◆ YOUR INSTRUCTIONS
Retype everything from the line containing "You are a computer-use" down to the line containing "Instruction: Open uniCloud阿里云云存储响应头调整", including both of those lines.
··· PROVIDED INFORMATION ···
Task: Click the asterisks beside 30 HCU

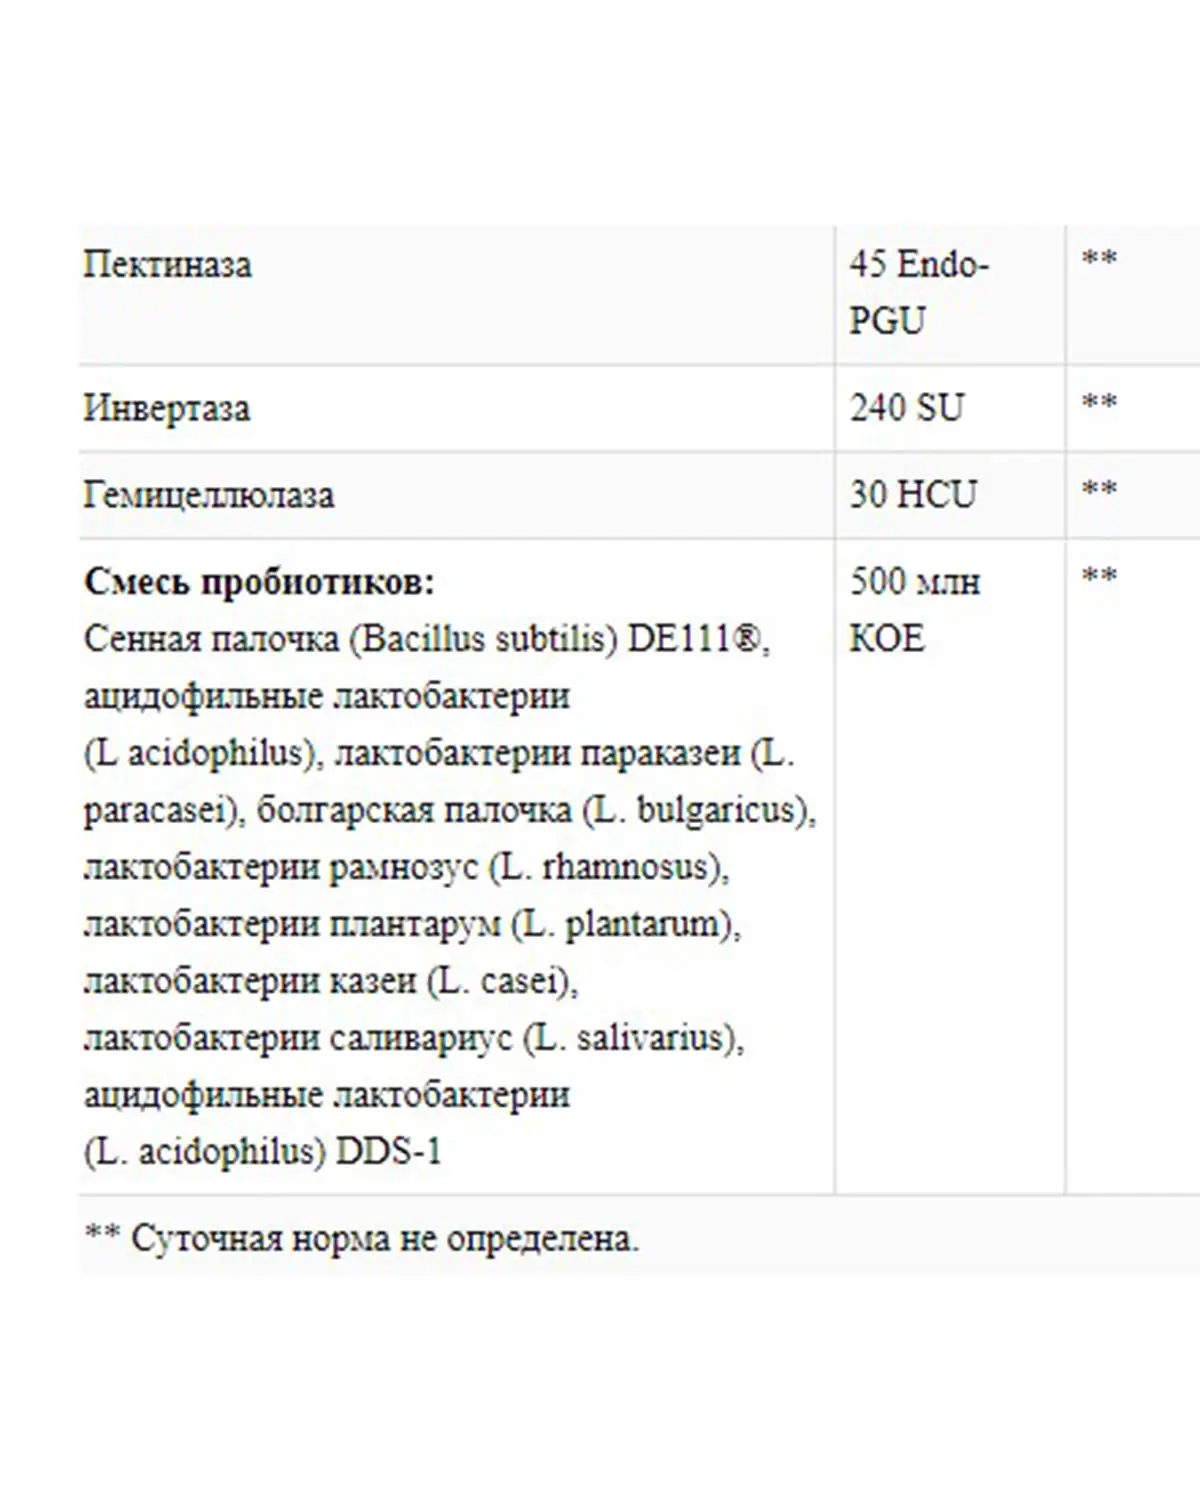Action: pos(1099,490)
···
··· PROVIDED INFORMATION ···
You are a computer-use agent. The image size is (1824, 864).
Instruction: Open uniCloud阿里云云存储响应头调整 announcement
···
··· PROVIDED INFORMATION ···
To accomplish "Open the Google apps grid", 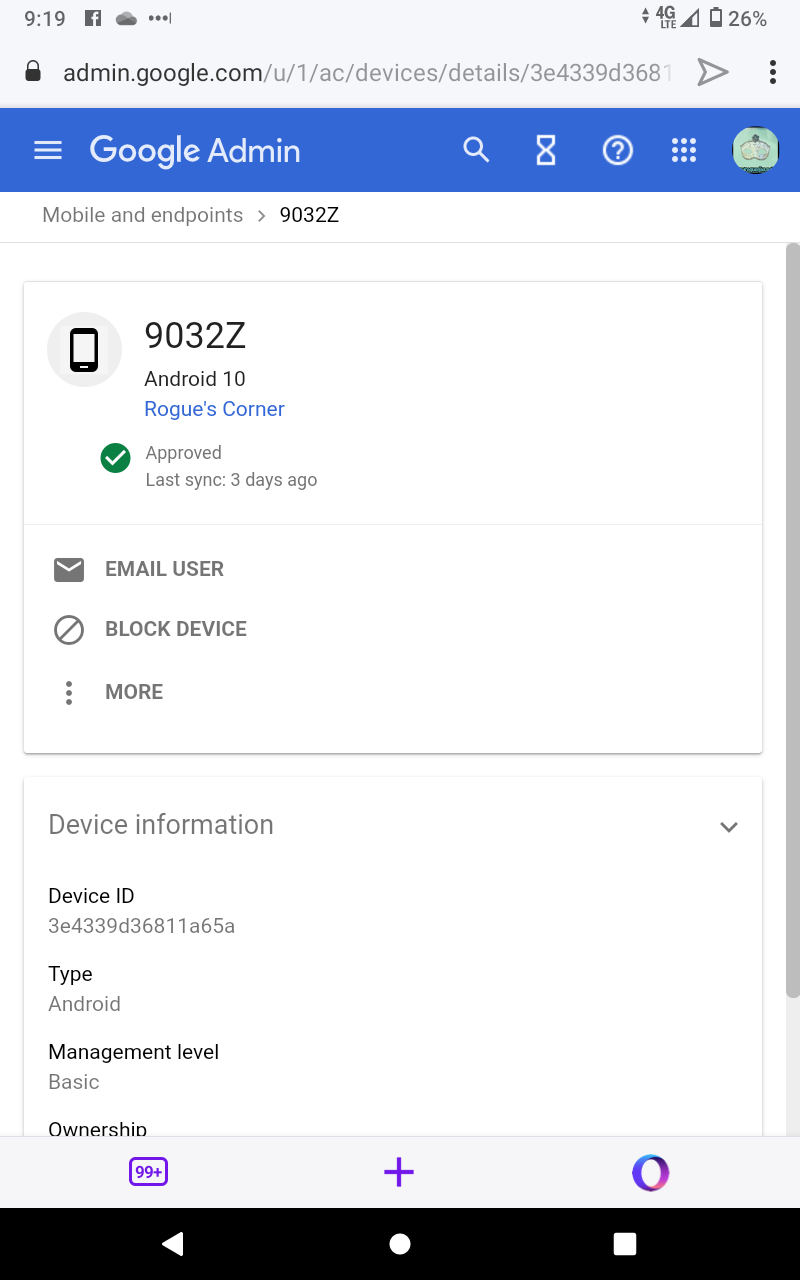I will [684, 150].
···
◆ ANSWER BELOW
You are a computer-use agent. The image size is (1824, 864).
Instruction: Open uniCloud阿里云云存储响应头调整 announcement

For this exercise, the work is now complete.